Input data

::::::::

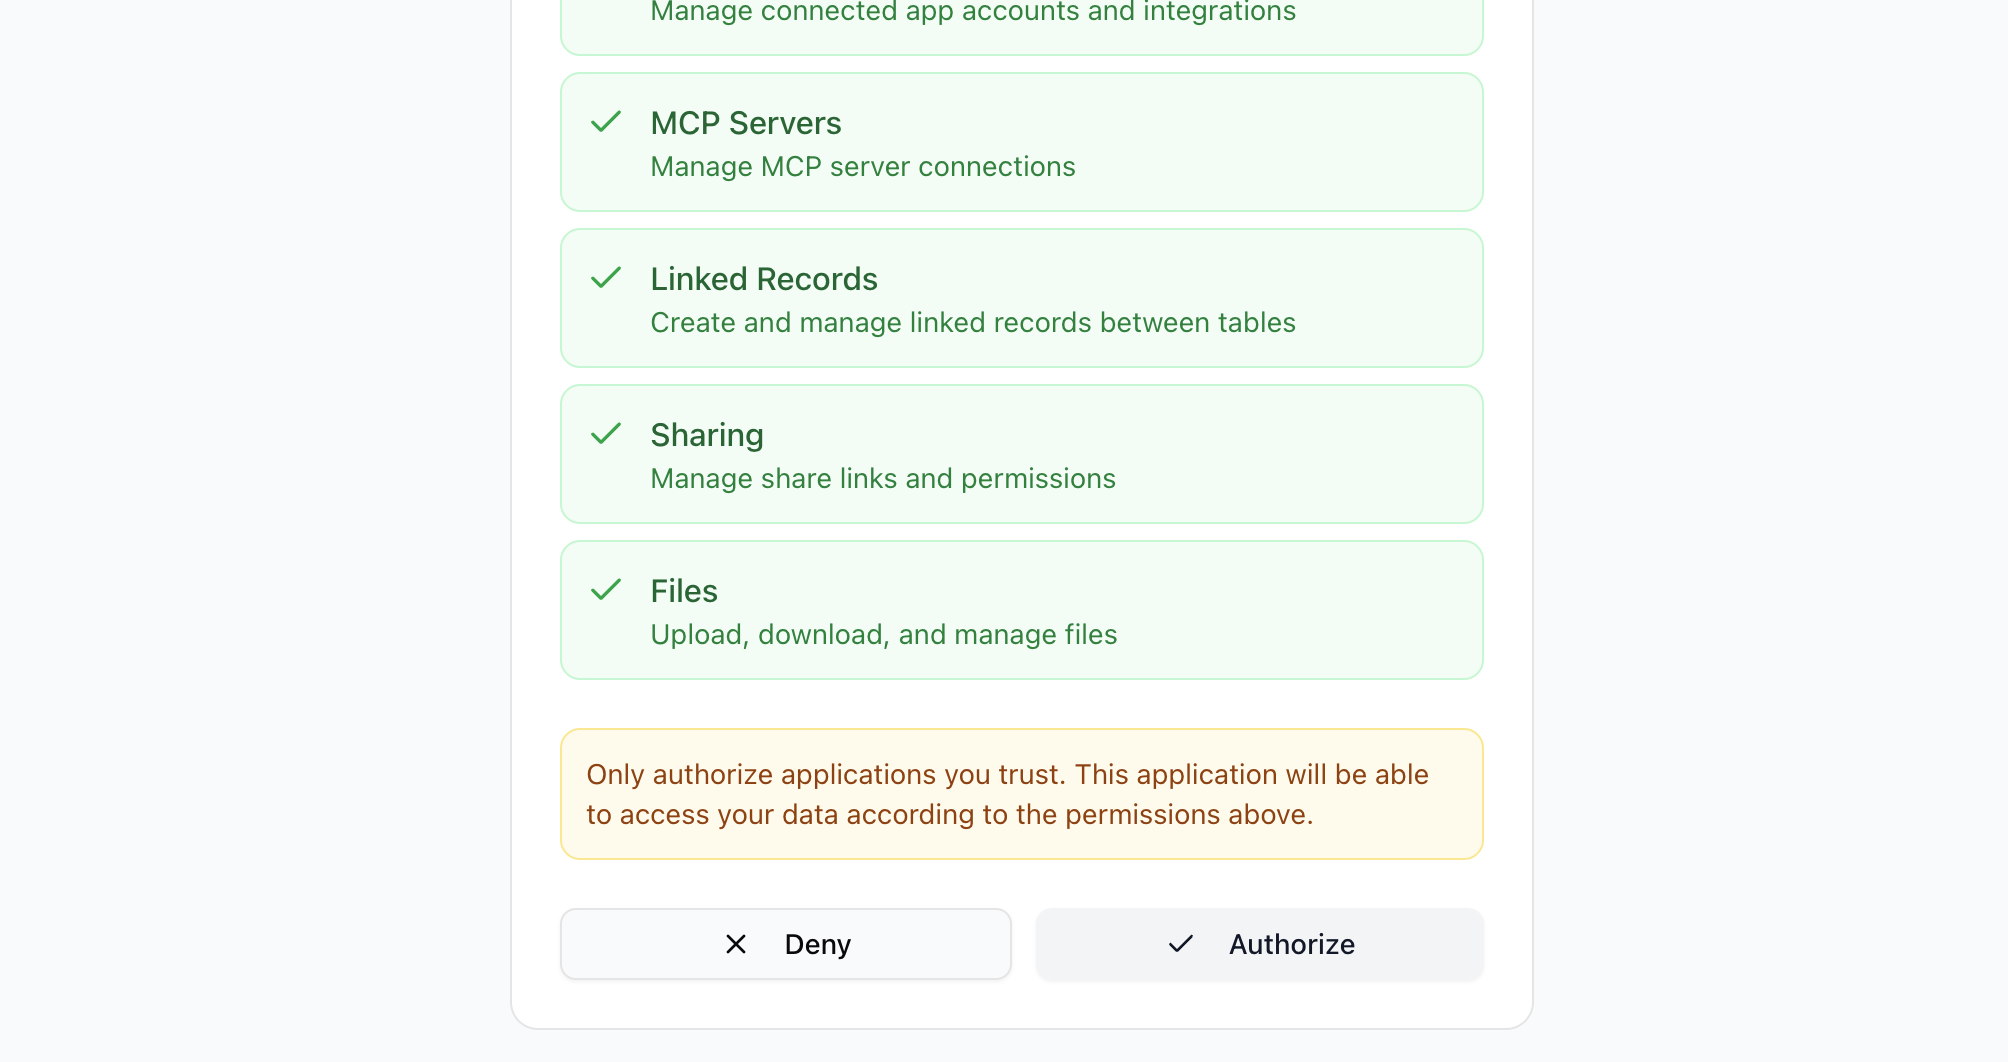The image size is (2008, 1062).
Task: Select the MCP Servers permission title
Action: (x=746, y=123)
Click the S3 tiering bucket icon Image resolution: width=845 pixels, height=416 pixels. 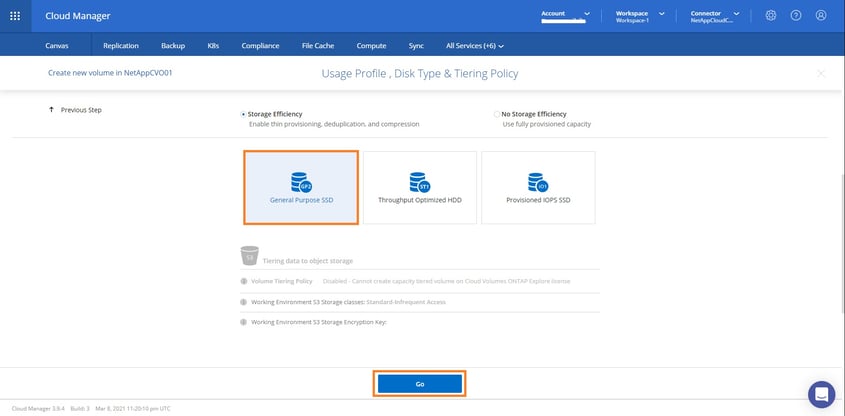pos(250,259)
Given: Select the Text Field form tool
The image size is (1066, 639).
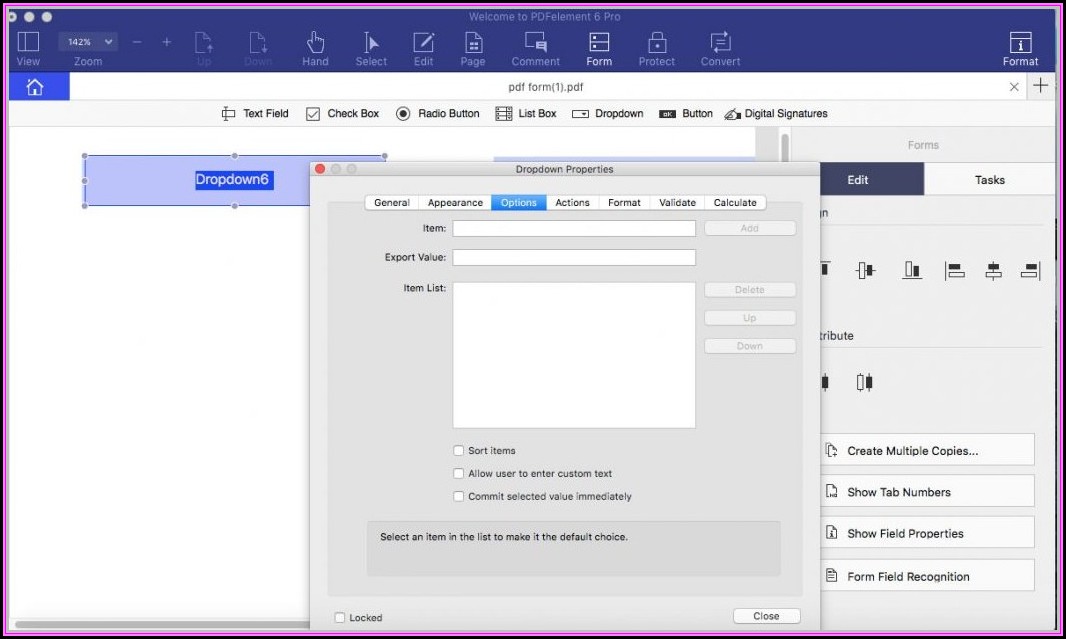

::::::::

Exercise prompt
Express as a numbered list the stretch of items from the line containing "Given: Select the Text Field form tool" through the end of the items, omitting blank lines and leaving the pictures out.

Answer
1. Given: Select the Text Field form tool
2. The image size is (1066, 639).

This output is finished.